* _WHAT YOU NEED TO DO_
Restate the entries below in full, exactly as they read, but without pictures.

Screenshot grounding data
»»

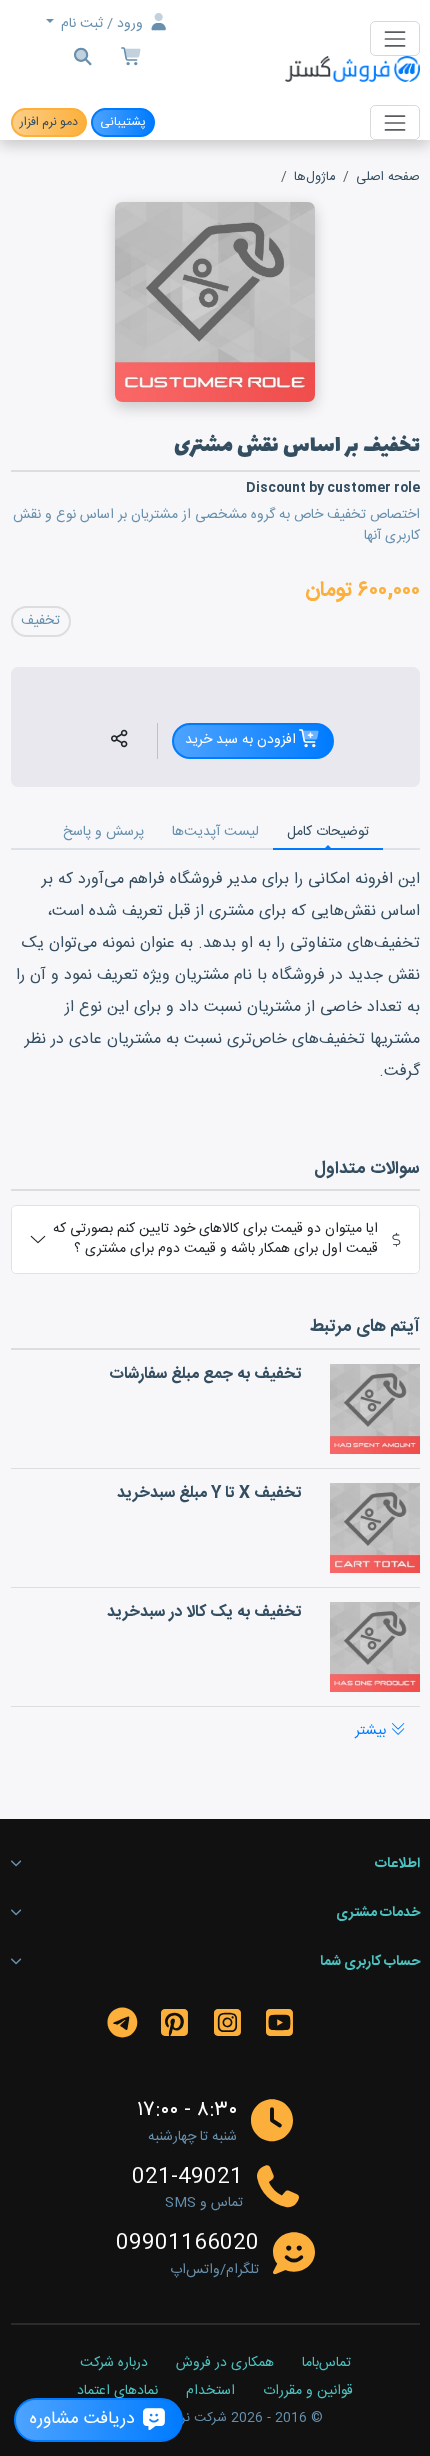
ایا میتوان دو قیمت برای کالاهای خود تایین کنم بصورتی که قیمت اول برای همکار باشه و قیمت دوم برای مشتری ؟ (215, 1239)
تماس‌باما (326, 2364)
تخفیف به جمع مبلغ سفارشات (205, 1374)
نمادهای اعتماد (117, 2392)
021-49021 (187, 2178)
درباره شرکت (114, 2364)
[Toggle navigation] (394, 38)
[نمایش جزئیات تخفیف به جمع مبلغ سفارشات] (375, 1409)
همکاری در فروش (225, 2364)
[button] (119, 741)
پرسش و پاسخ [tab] (103, 832)
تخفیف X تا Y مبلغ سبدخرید (209, 1493)
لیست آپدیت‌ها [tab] (215, 832)
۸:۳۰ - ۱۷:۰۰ (187, 2110)
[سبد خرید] (133, 59)
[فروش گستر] (352, 70)
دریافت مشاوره (85, 2419)
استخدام (210, 2392)
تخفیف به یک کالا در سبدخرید (204, 1612)
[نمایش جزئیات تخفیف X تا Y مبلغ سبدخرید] (375, 1528)
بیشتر (372, 1731)
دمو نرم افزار (49, 122)
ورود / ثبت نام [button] (102, 24)
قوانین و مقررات (308, 2392)
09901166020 (187, 2244)
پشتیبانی (123, 122)
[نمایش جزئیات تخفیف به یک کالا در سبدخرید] (375, 1647)
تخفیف (40, 621)
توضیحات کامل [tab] (328, 832)
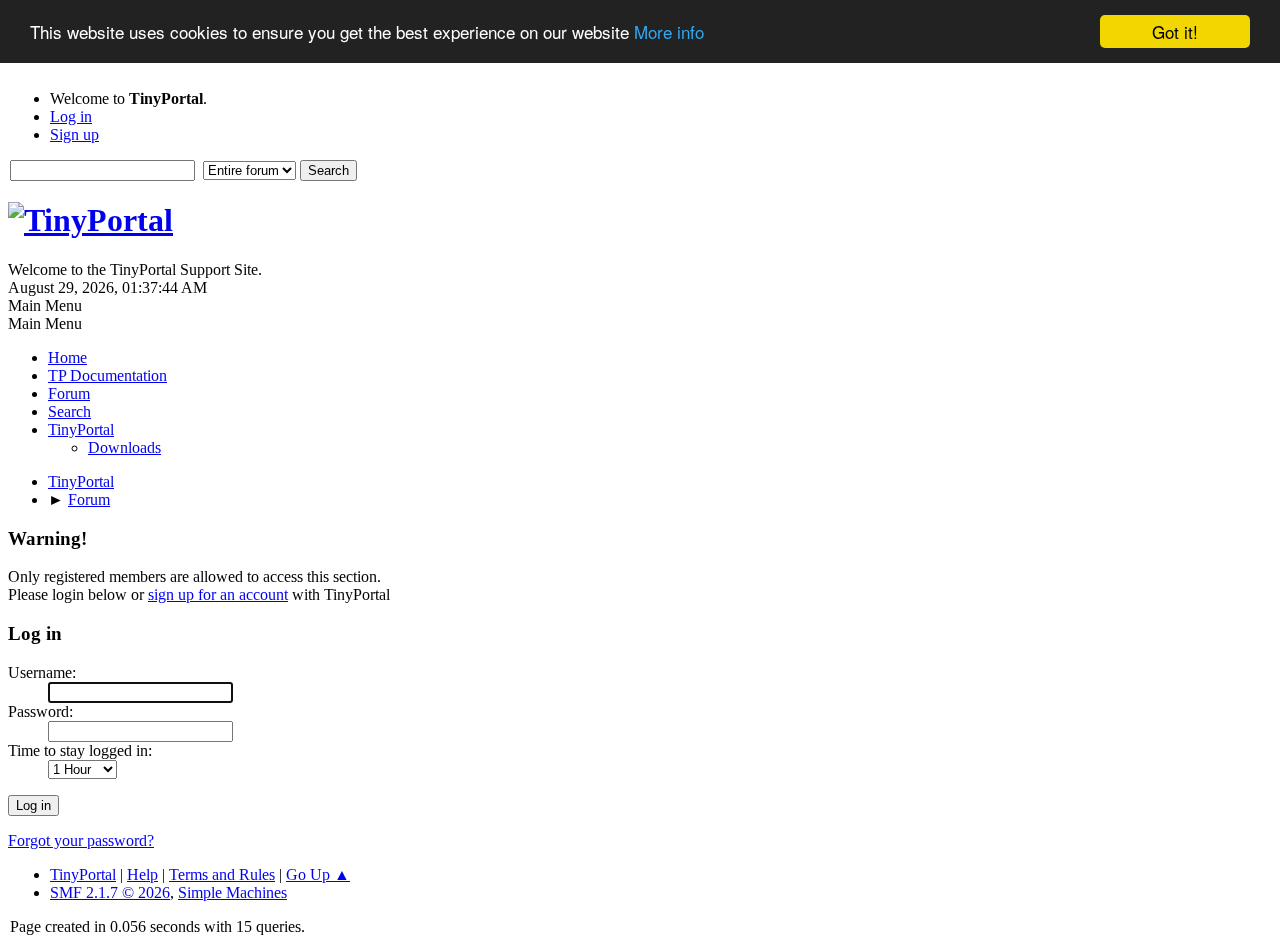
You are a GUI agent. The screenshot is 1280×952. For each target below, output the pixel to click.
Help (142, 874)
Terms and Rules (222, 874)
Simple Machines (232, 892)
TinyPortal (83, 874)
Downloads (124, 447)
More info (669, 32)
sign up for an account (218, 594)
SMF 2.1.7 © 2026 (110, 892)
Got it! (1175, 31)
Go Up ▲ (318, 874)
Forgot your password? (81, 840)
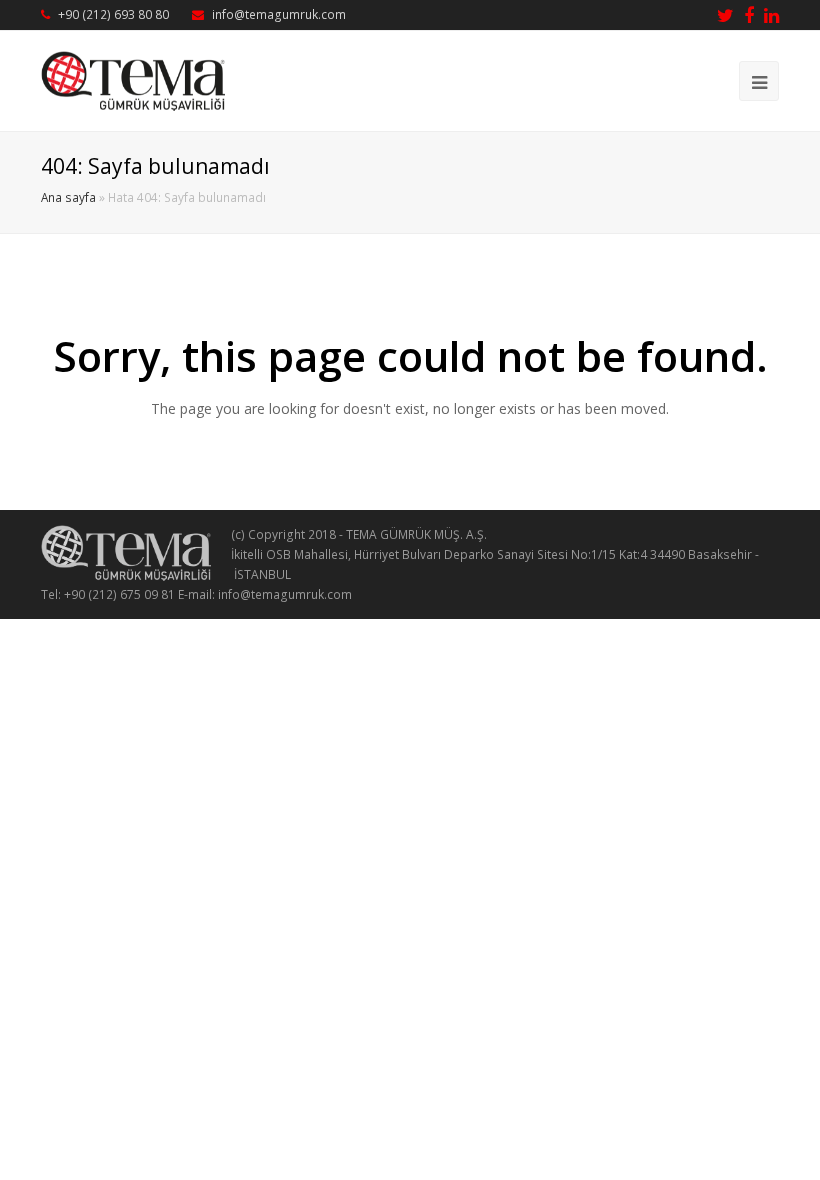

««

* _ANSWER AREA_
ایا میتوان دو قیمت برای کالاهای خود تایین کنم بصورتی که قیمت اول برای همکار باشه و قیمت دوم برای مشتری ؟ (215, 1239)
تماس‌باما (326, 2364)
تخفیف به جمع مبلغ سفارشات (205, 1374)
نمادهای اعتماد (117, 2392)
021-49021 (187, 2178)
درباره شرکت (114, 2364)
[Toggle navigation] (394, 38)
[نمایش جزئیات تخفیف به جمع مبلغ سفارشات] (375, 1409)
همکاری در فروش (225, 2364)
[button] (119, 741)
پرسش و پاسخ [tab] (103, 832)
تخفیف X تا Y مبلغ سبدخرید (209, 1493)
لیست آپدیت‌ها [tab] (215, 832)
۸:۳۰ - ۱۷:۰۰ (187, 2110)
[سبد خرید] (133, 59)
[فروش گستر] (352, 70)
دریافت مشاوره (85, 2419)
استخدام (210, 2392)
تخفیف به یک کالا در سبدخرید (204, 1612)
[نمایش جزئیات تخفیف X تا Y مبلغ سبدخرید] (375, 1528)
بیشتر (372, 1731)
دمو نرم افزار (49, 122)
ورود / ثبت نام [button] (102, 24)
قوانین و مقررات (308, 2392)
09901166020 (187, 2244)
پشتیبانی (123, 122)
[نمایش جزئیات تخفیف به یک کالا در سبدخرید] (375, 1647)
تخفیف (40, 621)
توضیحات کامل [tab] (328, 832)
You are a GUI agent. The screenshot is 1280×952. For each target below, output the pixel to click.
Help (142, 874)
Terms and Rules (222, 874)
Simple Machines (232, 892)
TinyPortal (83, 874)
Downloads (124, 447)
More info (669, 32)
sign up for an account (218, 594)
SMF 2.1.7 © 2026 (110, 892)
Got it! (1175, 31)
Go Up ▲ (318, 874)
Forgot your password? (81, 840)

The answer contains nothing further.